The fat cats who scratch each other's backs
James Moore examines flaws in the executive remuneration system and suggests some remedies
Are remuneration committees just a way for Britain's executives to slap each other on the back and rubber-stamp huge pay rises each year? It's beginning to look that way. According to Britain's Combined Code on Corporate Governance, a remuneration committee – RemCo, in City speak – is supposed to avoid "paying more than is necessary" to "attract, retain and motivate directors of the quality required to run the company".
At least three directors should be appointed, and they should be classed as independent of the company's executives, and independent of any other interested parties, such as big shareholders. The Code states that, once in place, they should have "delegated responsibility for setting remuneration for all executive directors".
It sounds great in principle. But it is increasingly being exposed as a sham. The latest controversy was sparked by testimony to the Parliamentary Commission on Banking Standards by Alison Carnwath, pictured, the former chairman of Barclays' RemCo. She told members of the Commission that she believed former chief executive Bob Diamond should receive nothing in 2011, a year in which Barclays performance was described by Mr Diamond as "unacceptable" and in which the bank missed his own targets for profitability. But the company's chairman Marcus Agius decided that Mr Diamond should be paid. The chairman carried the day, and she carried the can – at least until now.
It's not only Barclays. Almost all the votes against company boards during the Shareholder Spring were related to pay. No wonder. Last year, a report by Income Data Services found that pay and benefits of top executives rose by 27 per cent to average £4m each at a time when workers saw small, or no, increases in wages.
Is there any point to these committees? That's open to question. A report by the High Pay Commission in 2012 found that a third of FTSE 100 companies had a lead executive from another company on their RemCos, and out of 366 members in total, 41 were classed as lead executives.
An executive who benefits from a bad system is hardly going to rock the boat when he serves as an independent non-executive director on another board.
The TUC is in the midst of a similar research project looking in detail at the composition of RemCos. It would be a big surprise to see much has changed since the Commission finished its work. Campaigners for better corporate governance are hardly surprised. They argue that such controversies occur so frequently because of the very similar backgrounds of those in charge of bosses' pay.

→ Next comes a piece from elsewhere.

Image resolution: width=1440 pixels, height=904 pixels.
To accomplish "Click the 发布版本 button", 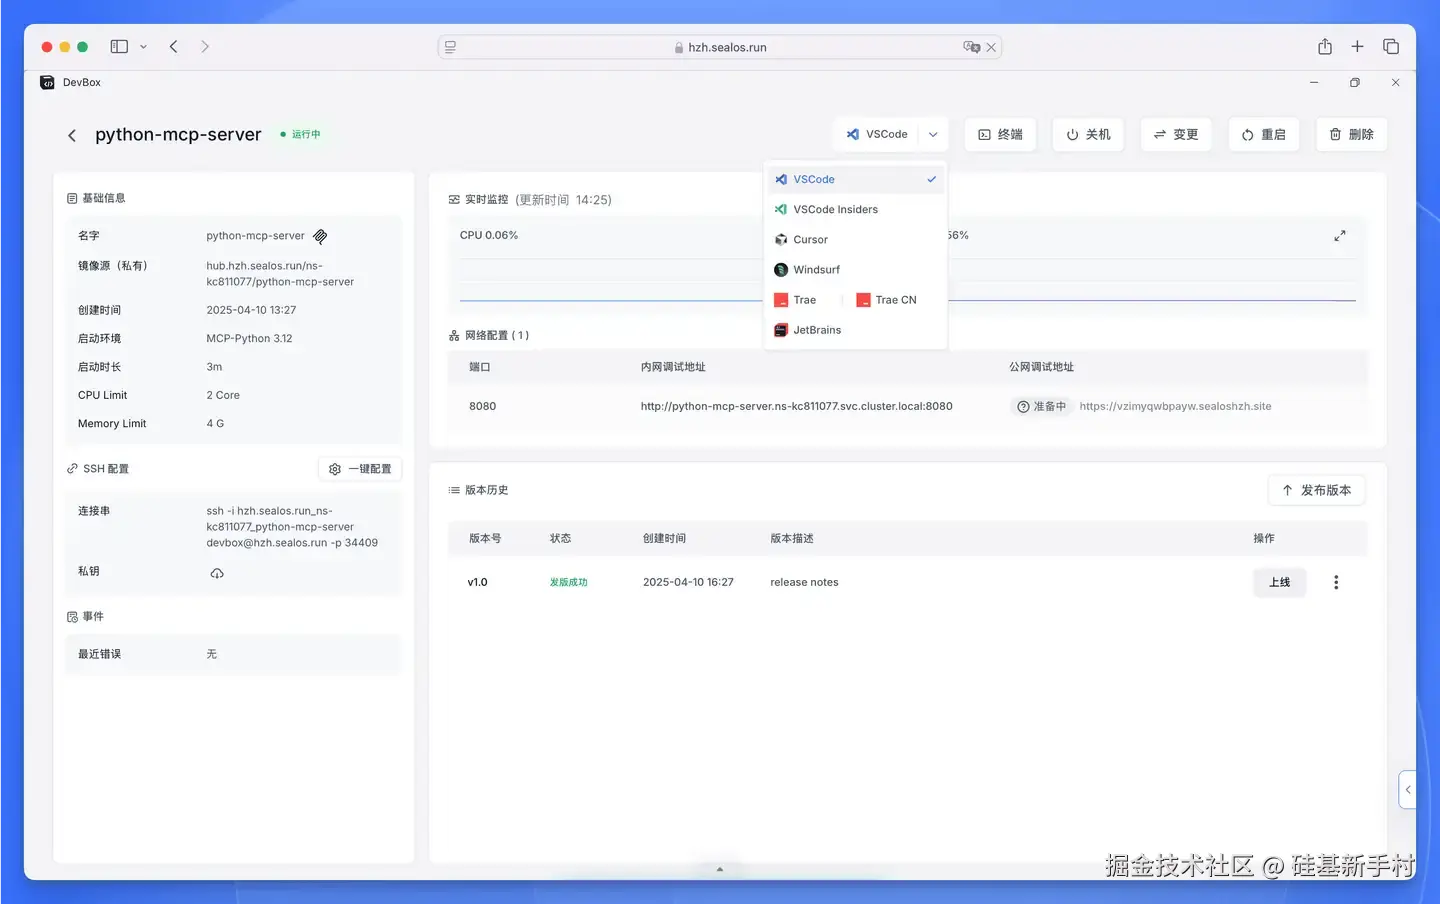I will click(1316, 490).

Pirc, which advises many of Britain's pension funds on how to vote at company AGMs, says things have to change. A spokesman adds: "The remuneration committees of our largest public companies are comprised of people whose own earnings are stratospheric compared to the rest of the working population. As such, it's hardly surprising that they regularly misjudge the way their decisions will be seen, and seem oblivious to the tough environment their own workforce faces.
"We've concluded that the best way to address this is by breaking open the closed shop of remuneration committees and by extending membership of them to those from a wider range of backgrounds, including employees."

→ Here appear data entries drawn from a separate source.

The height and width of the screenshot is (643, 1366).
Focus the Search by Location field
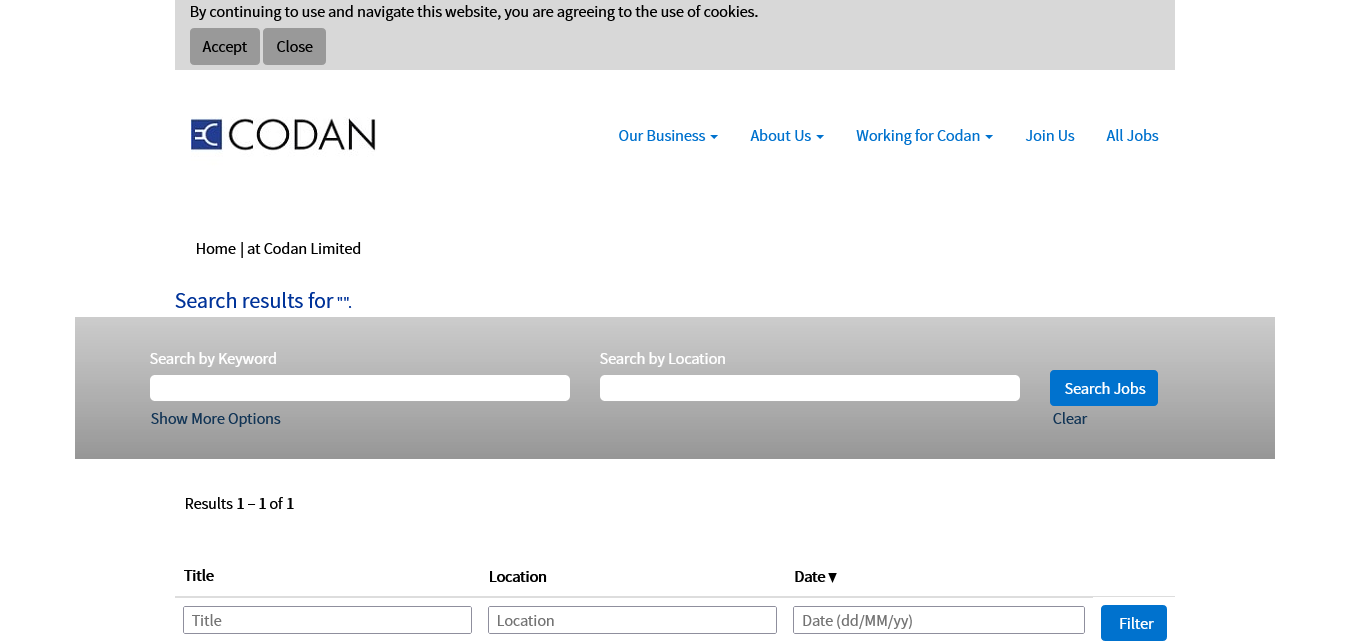tap(810, 388)
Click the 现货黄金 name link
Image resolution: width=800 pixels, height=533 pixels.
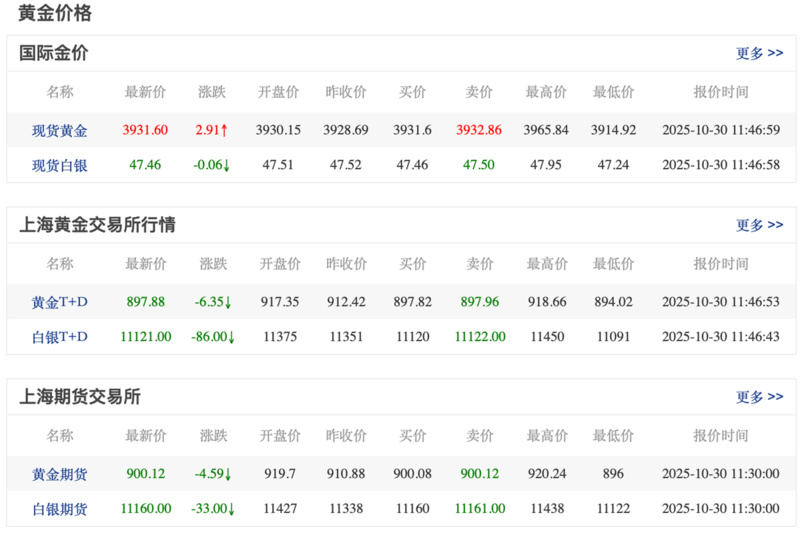[60, 131]
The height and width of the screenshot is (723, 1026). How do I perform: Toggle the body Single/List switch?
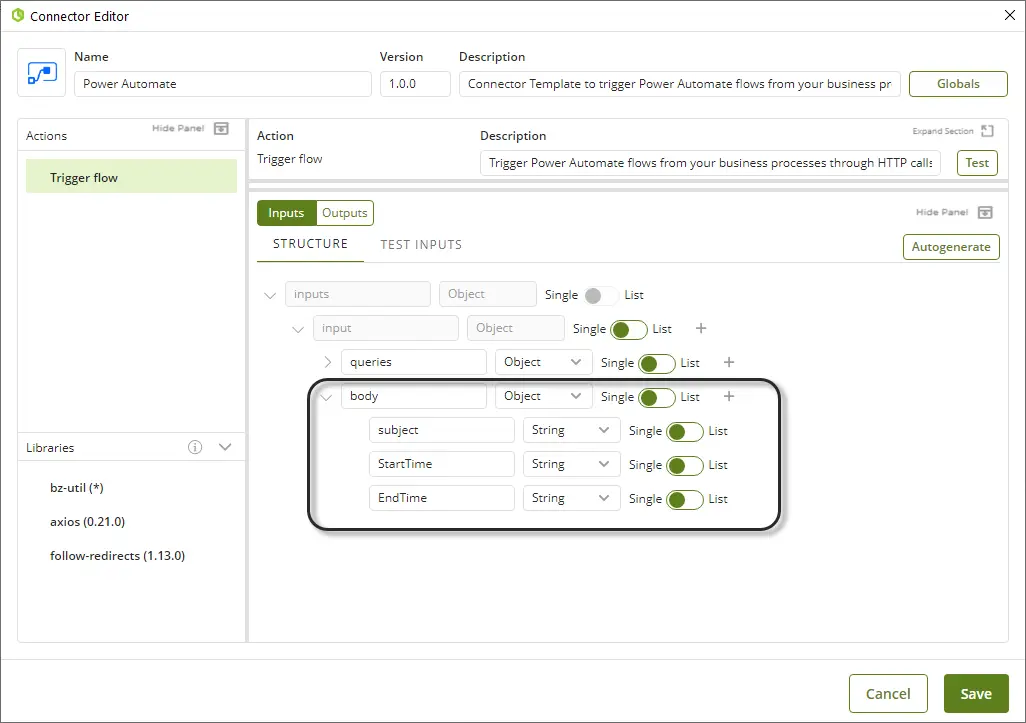(656, 397)
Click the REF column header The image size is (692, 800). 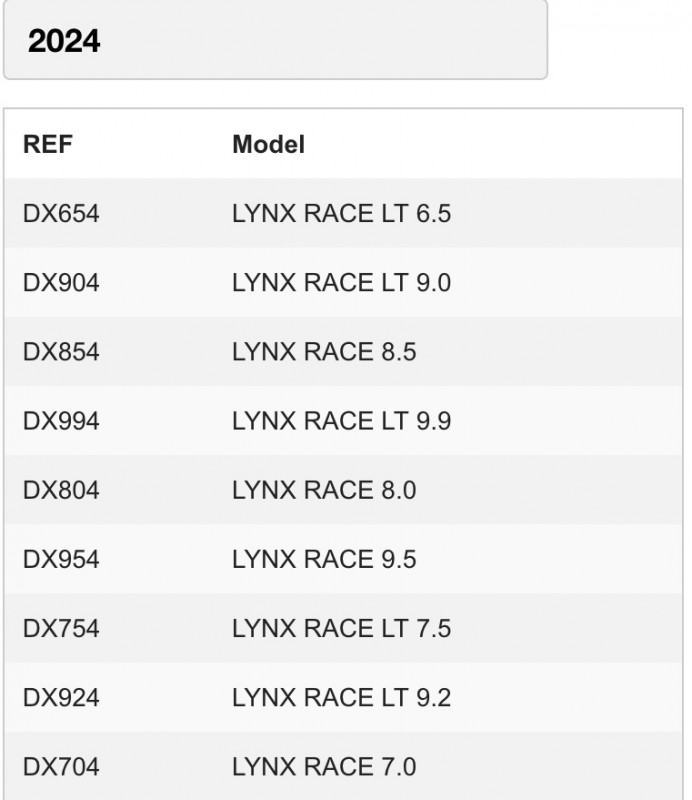coord(48,144)
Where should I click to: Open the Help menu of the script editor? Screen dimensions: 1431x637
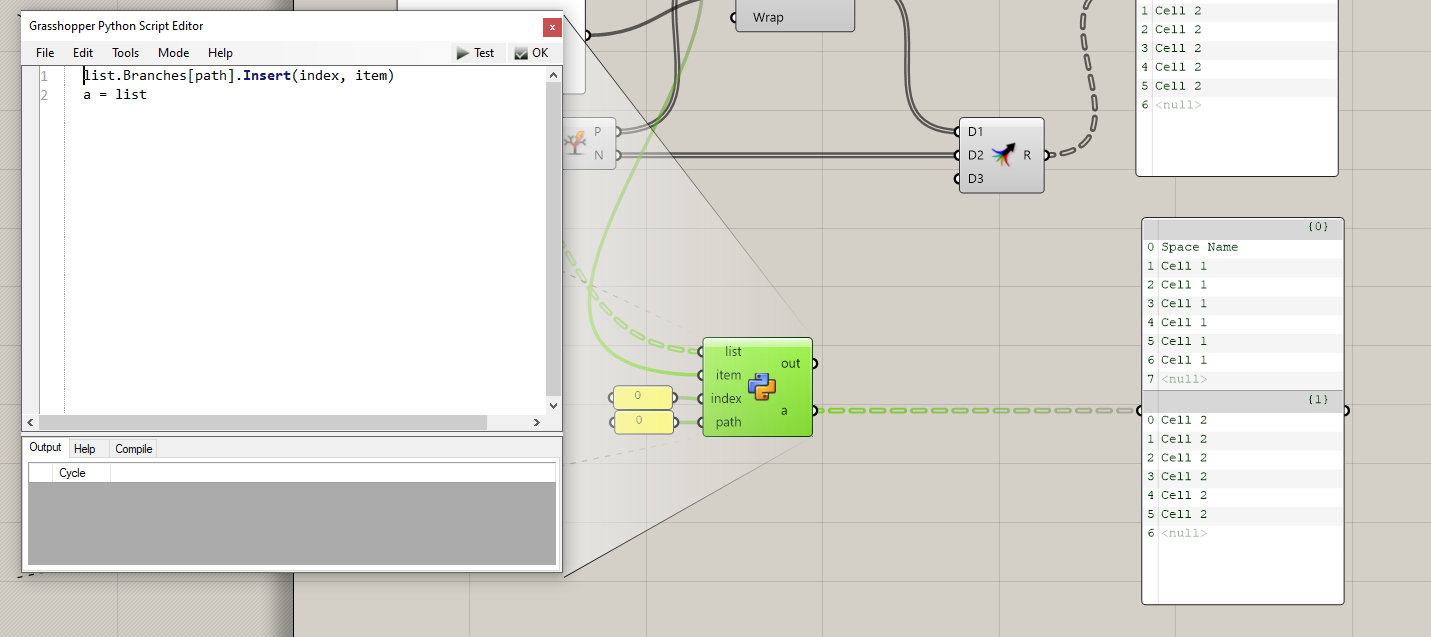pyautogui.click(x=220, y=52)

TUC General Secretary Frances O'Grady says: "The meteoric rise in directors' pay over the last decade bears no resemblance to company performance or the far lower pay rises that ordinary staff have received.

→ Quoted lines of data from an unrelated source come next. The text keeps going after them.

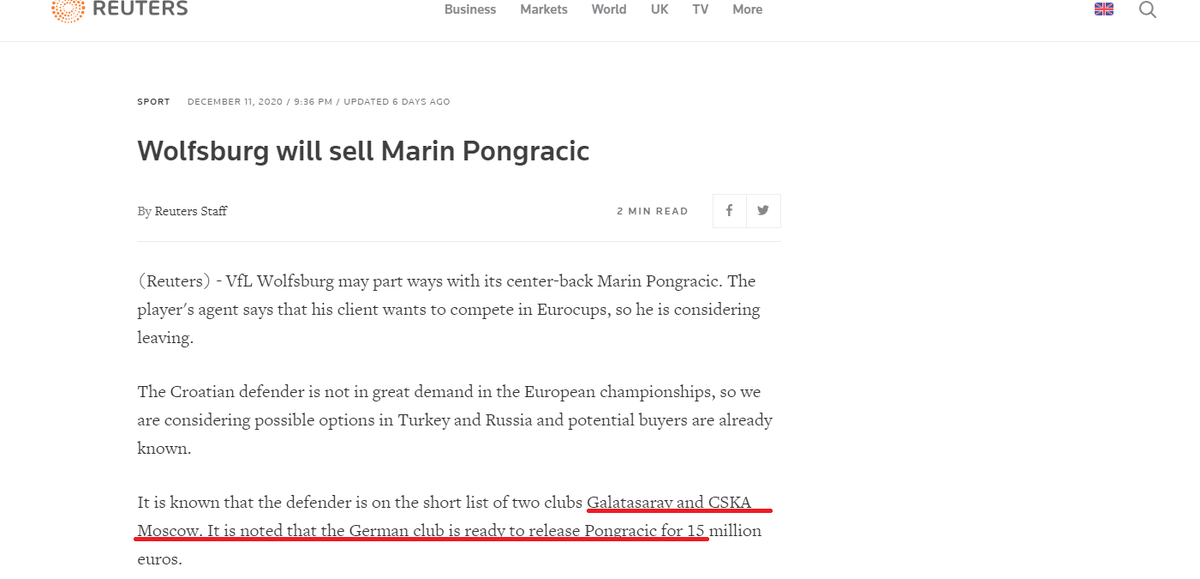The height and width of the screenshot is (579, 1200).
Task: Click the article headline about Marin Pongracic
Action: [363, 151]
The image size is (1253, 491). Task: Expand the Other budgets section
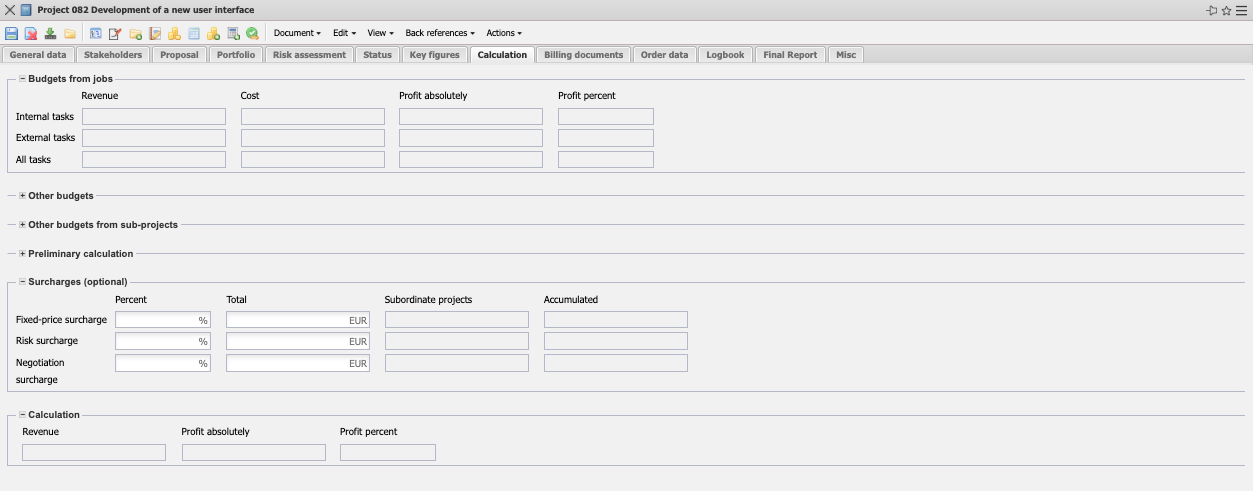coord(23,196)
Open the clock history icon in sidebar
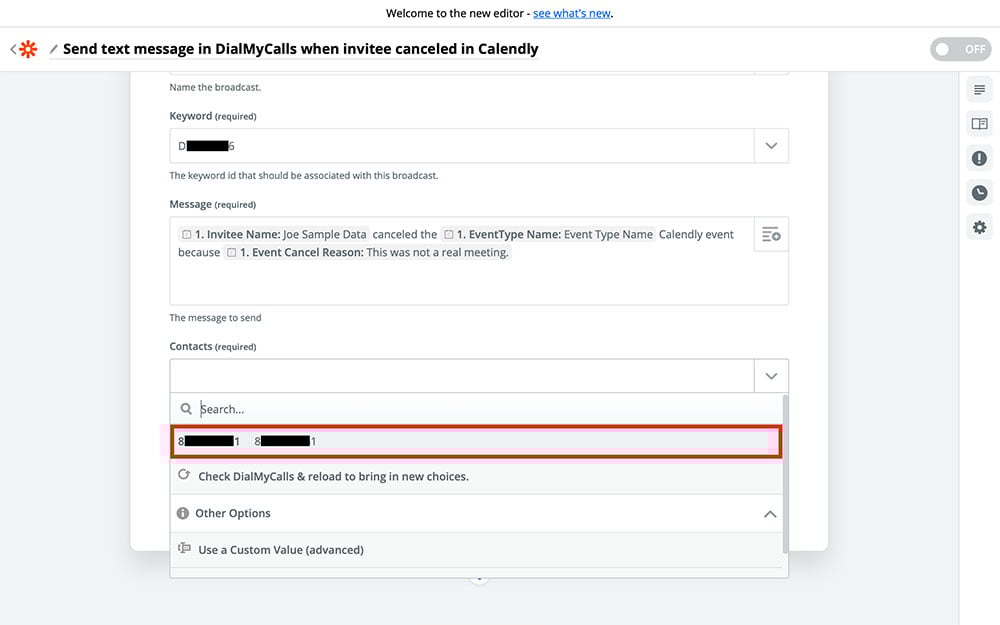Viewport: 1000px width, 625px height. [979, 193]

"As the setters of directors' pay packages, remuneration committees must shoulder the blame for this. Committees are often packed with directors from other companies, so it is hardly surprising that they always agree to raise the bar ever higher on top pay awards. For remuneration committees to remain relevant, they need radical reform. That's why the TUC has long advocated putting representatives of ordinary staff on committees to provide a much needed dose of reality, as well as openly advertising non-executive director positions." But any move to change will face opposition from the business lobby. The CBI, in its response to a consultation on remuneration committees by Vince Cable's Business Department, says: "We absolutely do not accept the myth of a 'cosy club' of business leaders setting pay for each other. The evidence shows that no two FTSE 100 executive directors sit on each other's remuneration committees. The challenge of how to improve transparency is best tackled through the UK's corporate governance framework".
Suggestions of employees being represented on remuneration committees have led the chairmen of big companies to threaten to quit Britain. A recent report by PricewaterhouseCoopers has suggested there may be a freeze on pay this year. But no one expects it to last once the fuss has died down.
Which means more controversy and more incidents like the strike at the Hull operation of convenience-food maker Greencore. Staff are fighting to restore cuts to wages, which they had temporarily agreed to help the business. A tribunal has said they should get the money but Unite says the firm simply issued new employment contracts to get around this. Last year, chief executive Patrick Coveney took home a £1.3m package, not including long-term awards and share options.